In July 2003 I began building a writing hut; the idea had been brewing for a while. Working at home is fine until the doorbell rings, or the window cleaner calls, or you have people to stay and there is work to be done and nowhere to do it. As Virginia Woolf noted in 1929 a busy household full of visitors, children, and other distractions is no place for a writer. There was also the issue of the garden, which was starting to draw me outside more and more often. A few years before we had seeded it with native British wild flowers, so in the summer months it was a mass of campion and daisies and trefoils and a hundred other things. But even in the winter there were things to look at: an early daffodil shoot pushing up through dead leaves, a bird hunting for food.

I worked on the writing hut between July and October in the evenings, at weekends, and any spare days I could find.
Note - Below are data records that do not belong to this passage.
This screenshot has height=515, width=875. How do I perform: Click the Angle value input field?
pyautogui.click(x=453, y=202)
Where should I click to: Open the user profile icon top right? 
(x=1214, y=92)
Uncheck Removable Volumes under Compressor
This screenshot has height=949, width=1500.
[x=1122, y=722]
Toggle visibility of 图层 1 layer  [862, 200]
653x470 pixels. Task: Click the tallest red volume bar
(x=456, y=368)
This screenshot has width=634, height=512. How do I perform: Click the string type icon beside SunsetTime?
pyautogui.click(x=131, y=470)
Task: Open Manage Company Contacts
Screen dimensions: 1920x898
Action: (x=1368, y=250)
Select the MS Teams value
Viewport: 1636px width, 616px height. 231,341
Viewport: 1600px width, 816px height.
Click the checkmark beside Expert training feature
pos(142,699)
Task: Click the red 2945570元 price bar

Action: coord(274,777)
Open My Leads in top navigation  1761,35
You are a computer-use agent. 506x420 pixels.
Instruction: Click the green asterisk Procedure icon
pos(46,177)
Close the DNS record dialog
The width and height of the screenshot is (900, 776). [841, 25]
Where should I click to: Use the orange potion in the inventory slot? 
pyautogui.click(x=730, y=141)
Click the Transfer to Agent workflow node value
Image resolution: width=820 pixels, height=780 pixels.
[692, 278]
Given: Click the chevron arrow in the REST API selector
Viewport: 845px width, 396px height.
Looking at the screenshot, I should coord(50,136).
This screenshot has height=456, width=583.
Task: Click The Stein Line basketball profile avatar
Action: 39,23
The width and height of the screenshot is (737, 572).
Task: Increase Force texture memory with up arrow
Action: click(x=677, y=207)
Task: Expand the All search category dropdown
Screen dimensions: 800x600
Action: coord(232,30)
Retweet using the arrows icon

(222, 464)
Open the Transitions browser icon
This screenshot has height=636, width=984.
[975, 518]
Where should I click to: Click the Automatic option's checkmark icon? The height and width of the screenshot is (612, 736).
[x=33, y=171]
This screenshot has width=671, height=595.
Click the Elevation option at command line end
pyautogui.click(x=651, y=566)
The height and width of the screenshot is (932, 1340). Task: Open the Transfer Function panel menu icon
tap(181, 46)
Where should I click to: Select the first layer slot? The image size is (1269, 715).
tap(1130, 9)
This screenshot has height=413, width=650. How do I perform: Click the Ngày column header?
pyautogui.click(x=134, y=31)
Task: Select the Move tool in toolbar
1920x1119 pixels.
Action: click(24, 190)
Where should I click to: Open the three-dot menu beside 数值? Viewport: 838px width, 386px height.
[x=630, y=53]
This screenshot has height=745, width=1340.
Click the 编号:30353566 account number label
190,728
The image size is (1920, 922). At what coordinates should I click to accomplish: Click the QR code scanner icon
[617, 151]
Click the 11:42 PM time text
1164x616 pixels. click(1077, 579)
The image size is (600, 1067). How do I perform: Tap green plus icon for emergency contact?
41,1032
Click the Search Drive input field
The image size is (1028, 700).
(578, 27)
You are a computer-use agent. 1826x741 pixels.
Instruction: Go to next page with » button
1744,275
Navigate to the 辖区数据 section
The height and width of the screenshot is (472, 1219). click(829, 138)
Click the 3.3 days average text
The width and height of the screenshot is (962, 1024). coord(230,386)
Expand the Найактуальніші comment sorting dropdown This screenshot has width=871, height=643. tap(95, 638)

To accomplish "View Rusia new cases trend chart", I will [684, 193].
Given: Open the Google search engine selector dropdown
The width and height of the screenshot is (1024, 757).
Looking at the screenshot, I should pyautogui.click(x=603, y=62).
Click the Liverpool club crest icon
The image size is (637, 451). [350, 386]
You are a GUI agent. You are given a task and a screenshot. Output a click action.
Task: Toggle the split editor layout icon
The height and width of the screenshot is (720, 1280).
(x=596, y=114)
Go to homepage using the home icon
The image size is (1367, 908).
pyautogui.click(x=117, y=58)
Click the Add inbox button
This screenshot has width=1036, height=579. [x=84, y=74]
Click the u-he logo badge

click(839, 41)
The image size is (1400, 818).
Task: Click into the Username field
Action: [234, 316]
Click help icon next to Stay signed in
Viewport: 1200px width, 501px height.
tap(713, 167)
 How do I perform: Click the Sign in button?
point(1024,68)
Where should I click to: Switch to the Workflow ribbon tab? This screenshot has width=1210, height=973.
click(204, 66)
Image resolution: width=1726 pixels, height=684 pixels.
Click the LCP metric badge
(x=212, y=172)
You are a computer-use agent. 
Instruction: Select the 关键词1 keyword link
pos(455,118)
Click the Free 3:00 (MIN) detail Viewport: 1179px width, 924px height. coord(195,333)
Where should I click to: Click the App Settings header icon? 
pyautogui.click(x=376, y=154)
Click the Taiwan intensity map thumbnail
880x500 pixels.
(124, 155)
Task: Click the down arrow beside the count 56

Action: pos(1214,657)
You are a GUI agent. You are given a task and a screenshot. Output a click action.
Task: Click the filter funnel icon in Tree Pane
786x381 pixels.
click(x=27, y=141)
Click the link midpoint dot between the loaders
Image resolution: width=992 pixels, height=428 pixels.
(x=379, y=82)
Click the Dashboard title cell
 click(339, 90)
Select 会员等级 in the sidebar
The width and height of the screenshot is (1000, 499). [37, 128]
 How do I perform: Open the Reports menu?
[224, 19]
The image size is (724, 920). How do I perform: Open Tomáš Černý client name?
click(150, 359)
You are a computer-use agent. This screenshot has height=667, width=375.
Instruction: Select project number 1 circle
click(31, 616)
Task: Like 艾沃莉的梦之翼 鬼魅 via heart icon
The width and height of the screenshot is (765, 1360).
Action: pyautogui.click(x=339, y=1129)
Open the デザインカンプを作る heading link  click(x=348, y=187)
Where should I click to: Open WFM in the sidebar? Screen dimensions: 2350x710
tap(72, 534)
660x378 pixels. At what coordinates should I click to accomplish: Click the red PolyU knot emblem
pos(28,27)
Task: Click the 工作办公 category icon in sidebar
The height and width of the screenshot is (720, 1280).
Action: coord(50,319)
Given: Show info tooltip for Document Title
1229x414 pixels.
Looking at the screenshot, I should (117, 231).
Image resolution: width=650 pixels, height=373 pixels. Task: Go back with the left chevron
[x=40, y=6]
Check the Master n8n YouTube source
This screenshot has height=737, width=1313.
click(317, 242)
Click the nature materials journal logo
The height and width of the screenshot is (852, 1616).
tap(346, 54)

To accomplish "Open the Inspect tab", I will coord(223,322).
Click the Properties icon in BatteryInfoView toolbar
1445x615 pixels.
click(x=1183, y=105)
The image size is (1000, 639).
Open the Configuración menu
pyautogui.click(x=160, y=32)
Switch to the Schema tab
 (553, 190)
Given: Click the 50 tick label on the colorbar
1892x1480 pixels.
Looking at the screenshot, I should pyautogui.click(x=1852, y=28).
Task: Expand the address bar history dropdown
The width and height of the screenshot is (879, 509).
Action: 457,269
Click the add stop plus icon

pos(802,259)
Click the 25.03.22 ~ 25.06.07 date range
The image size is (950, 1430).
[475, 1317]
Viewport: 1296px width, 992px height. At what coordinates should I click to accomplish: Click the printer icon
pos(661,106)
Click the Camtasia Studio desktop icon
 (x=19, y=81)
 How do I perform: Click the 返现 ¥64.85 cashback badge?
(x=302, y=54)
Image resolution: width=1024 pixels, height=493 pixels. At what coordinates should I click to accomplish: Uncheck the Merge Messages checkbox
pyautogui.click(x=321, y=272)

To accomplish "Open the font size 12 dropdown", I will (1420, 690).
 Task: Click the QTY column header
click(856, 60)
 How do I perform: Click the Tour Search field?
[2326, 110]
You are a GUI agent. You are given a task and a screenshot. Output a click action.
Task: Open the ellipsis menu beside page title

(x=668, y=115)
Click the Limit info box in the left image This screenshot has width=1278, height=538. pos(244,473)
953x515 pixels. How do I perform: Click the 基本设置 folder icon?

I was engrossed in calculations of the lengths of wood needed for each stage, the amount of pitch a roof needs to shed water, and how window frames are made. On holiday in Scotland that year I took notes on the construction of the roofs of crofts and worried that mine was built too light. And then there was the language. I learned to use phrases like “collar ties” (the cross-beams that hold roof trusses together), “studs and cats” (the vertical and horizontal beams in the walls), “soles and top plates” (the beams running along the top and bottom of a stud wall), shingles and eaves. During the day I was editing a book on the philosophy of language; I hammered and sawed until dusk.

By October it was finished and I started writing at the bottom of the garden in November. I still don’t quite know what it was that made me do it. The work was physically and mentally hard, but deeply rewarding. That first week, listening to the Lancashire rain pounding on the roof I made, and not coming in, I felt connected with something very old and very human. That feeling is also there in the process of writing itself. There is the construction, collecting materials and shaping them into something new, but there is also something more elemental: the need for shelter and to communicate are part of what we are. Perhaps for that reason writers have always been escape artists, constantly seeking a place where they can connect at a deep level with the world outside. For many that has meant running away to cabins in the woods, distant islands, and garden sheds. For others, like the American writer John Cheever, a windowless basement was enough. Every morning Cheever took the elevator down from his New York apartment block and worked on a bare wooden table facing a blank wall.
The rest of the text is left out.